Linear Discriminant Analysis

Linear Discriminant Analysis

 

 

Solution 

Q1.

On fitting the Linear Discriminant Analysis (LDA) using the training data,

The confusion matrix for the training data is:

n = 100 Predicted: NO Predicted: YES
Actual: NO 33 13 46
Actual: YES 6 48 54
39 61

The confusion matrix for the testing data is:

n = 300 Predicted: NO Predicted: YES
Actual: NO 112 39 151
Actual: YES 41 108 149
153 147

The misclassification error rate is 0.19 for the training data.
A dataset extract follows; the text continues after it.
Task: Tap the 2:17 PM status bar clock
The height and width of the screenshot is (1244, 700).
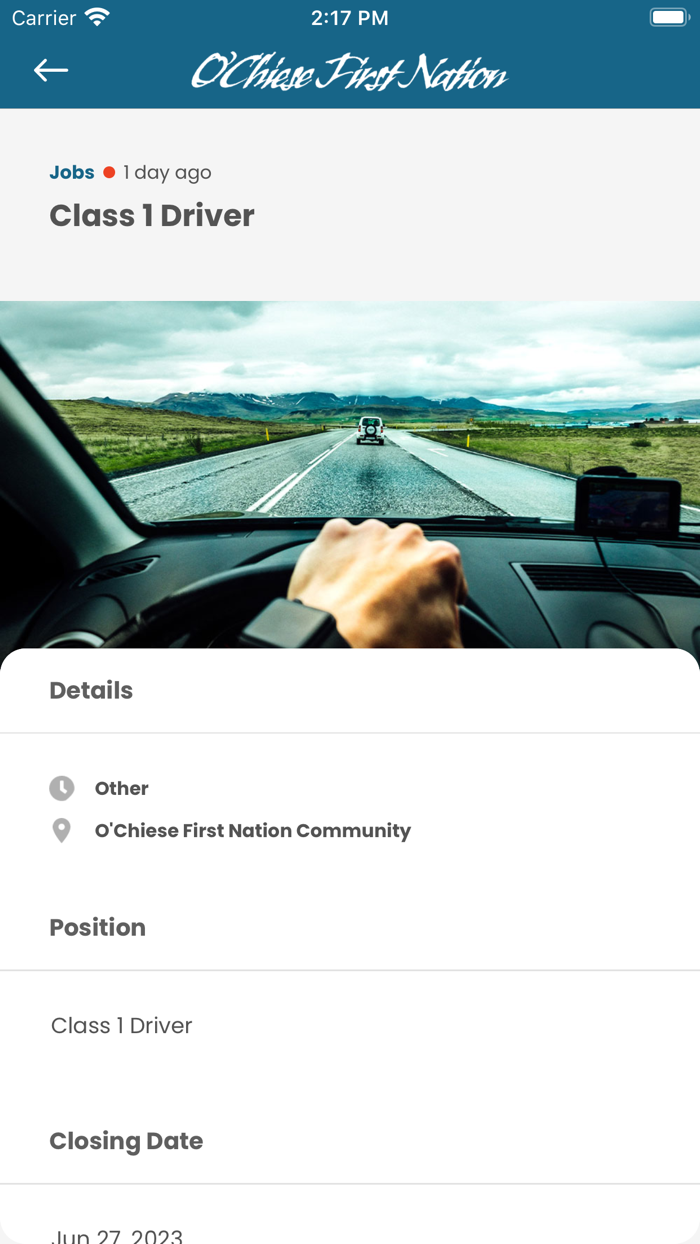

The misclassification error rate is 0.26667 for the testing data.

Q2.

On fitting the Quadratic Discriminant Analysis (QDA) using the training data,

The confusion matrix for the training data is:

n = 100 Predicted: NO Predicted: YES
Actual: NO 33 13 46
Actual: YES 6 48 54
39 61

The confusion matrix for the testing data is:

n = 300 Predicted: NO Predicted: YES
Actual: NO 113 38 151
Actual: YES 43 106 149
156 144

The misclassification error rate is 0.19 for the training data.

The misclassification error rate is 0.27 for the testing data.

Q3.

On using Logistic Regression,

The confusion matrix for the training data is:

n = 100 Predicted: NO Predicted: YES
Actual: NO 33 13 46
Actual: YES 9 45 54
42 58

The confusion matrix for the testing data is:

n = 300 Predicted: NO Predicted: YES
Actual: NO 104 47 151
Actual: YES 37 112 149
141 159

The misclassification error rate is 0.22 for the training data.

The misclassification error rate is 0.28 for the testing data.

Q4.

On using K- nearest neighbor classification (KNN) with k = 3,

The confusion matrix for the training data is:

n = 100 Predicted: NO Predicted: YES
Actual: NO 40 6 46
Actual: YES 3 51 54
43 57

The confusion matrix for the testing data is:

n = 300 Predicted: NO Predicted: YES
Actual: NO 105 46 151
Actual: YES 33 116 149
138 162

The misclassification error rate is 0.09 for the training data.

The misclassification error rate is 0.2633 for the testing data.

Q5.

On using K- nearest neighbor classification (KNN) with k = 9,

The confusion matrix for the training data is:

n = 100 Predicted: NO Predicted: YES
Actual: NO 40 6 46
Actual: YES 11 43 54
51 49

The confusion matrix for the testing data is:

n = 300 Predicted: NO Predicted: YES
Actual: NO 115 36 151
Actual: YES 45 104 149
160 140

The misclassification error rate is 0.17 for the training data.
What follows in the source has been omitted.